Question

The melting points of $Cu$ , $Ag$ , and $Au$ follow the order
A.$Cu\rangle Ag\rangle Au$
B.$Cu\rangle Au\rangle Ag$
C.$Au\rangle Ag\rangle Cu$
D.$Ag\rangle Au\rangle Cu$

Answer 1

We have to know that, more prominent is the size of component, lesser will be the power of fascination and consequently simpler will be to liquefy that component thus dissolving point will be low. Because of lanthanide withdrawal the size of $4d$ and $5d$ arrangements are around something similar.

Complete answer:
We have to know that the given components are copper, silver, and gold individually.
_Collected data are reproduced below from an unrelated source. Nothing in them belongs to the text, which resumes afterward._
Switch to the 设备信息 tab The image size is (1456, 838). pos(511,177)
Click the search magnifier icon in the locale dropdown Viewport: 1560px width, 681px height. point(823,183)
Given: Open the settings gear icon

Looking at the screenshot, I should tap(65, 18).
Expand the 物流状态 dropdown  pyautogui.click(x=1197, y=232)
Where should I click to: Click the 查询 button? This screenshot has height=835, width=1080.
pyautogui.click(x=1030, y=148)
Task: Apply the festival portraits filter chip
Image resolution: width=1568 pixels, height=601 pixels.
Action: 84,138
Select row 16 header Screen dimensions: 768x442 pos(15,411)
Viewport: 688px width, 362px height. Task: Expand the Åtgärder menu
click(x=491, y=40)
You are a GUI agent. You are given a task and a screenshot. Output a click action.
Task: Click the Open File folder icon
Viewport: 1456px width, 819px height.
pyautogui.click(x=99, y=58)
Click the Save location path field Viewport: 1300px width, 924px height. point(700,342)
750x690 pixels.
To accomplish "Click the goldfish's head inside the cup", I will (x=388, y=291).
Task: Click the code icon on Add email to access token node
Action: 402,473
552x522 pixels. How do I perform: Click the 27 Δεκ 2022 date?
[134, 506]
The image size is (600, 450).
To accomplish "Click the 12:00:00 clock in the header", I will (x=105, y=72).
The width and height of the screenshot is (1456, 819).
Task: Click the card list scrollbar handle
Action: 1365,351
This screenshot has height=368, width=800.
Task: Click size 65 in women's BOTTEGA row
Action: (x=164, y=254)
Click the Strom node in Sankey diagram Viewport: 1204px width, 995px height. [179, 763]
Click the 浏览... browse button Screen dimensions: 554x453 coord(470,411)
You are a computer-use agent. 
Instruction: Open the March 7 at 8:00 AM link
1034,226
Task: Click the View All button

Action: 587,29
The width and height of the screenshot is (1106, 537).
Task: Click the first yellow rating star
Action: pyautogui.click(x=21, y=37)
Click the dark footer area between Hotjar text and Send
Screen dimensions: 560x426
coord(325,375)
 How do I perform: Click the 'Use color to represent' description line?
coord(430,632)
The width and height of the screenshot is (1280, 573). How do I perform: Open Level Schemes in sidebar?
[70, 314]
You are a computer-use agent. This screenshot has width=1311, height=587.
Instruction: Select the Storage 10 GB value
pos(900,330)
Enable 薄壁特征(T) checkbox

They all has a place with the very gathering that is bunch number $11$ of the cutting edge intermittent table and are a $d$ square or progress metal components with valence shell electronic setup as$n{s^1}\left( {n - 1} \right){d^{10}}$ .
Copper has a place with $3d$ arrangement, silver has a place with $4d$ arrangement and gold has a place with $5d$ arrangement. Metals have metallic holding, so strength of metallic bonds will decide the softening mark of the component. As we probably are aware down, the gathering size of components increases and more prominent is the size lesser will be the strength of metallic connections between them. Assuming the strength of metallic bonds diminishes, it will be simpler to soften that component.
The size diminishes from copper to silver, however as we move from silver to gold, the size remains practically steady because of the lanthanide constriction that happens because of the presentation of $f$ orbital. This $f$ orbital has helpless safeguarding and consequently power of fascination among core and valence electron increments and nuclear size of the component diminishes. Thus the liquefying direct abatements from copper toward silver, however the softening mark of gold turns out to be considerably higher than silver because of its higher thickness that occurred because of constriction.

The correct order is option (b) $Cu\rangle Au\rangle Ag$ .

Note:
We have to know that the electron that is available in the internal shell makes an obstacle between the core and external electron. Because of this less electron thickness arriving at the valence shell that we anticipate that it should be because of quality or electrons in inward orbital, this impact is known as protecting impact.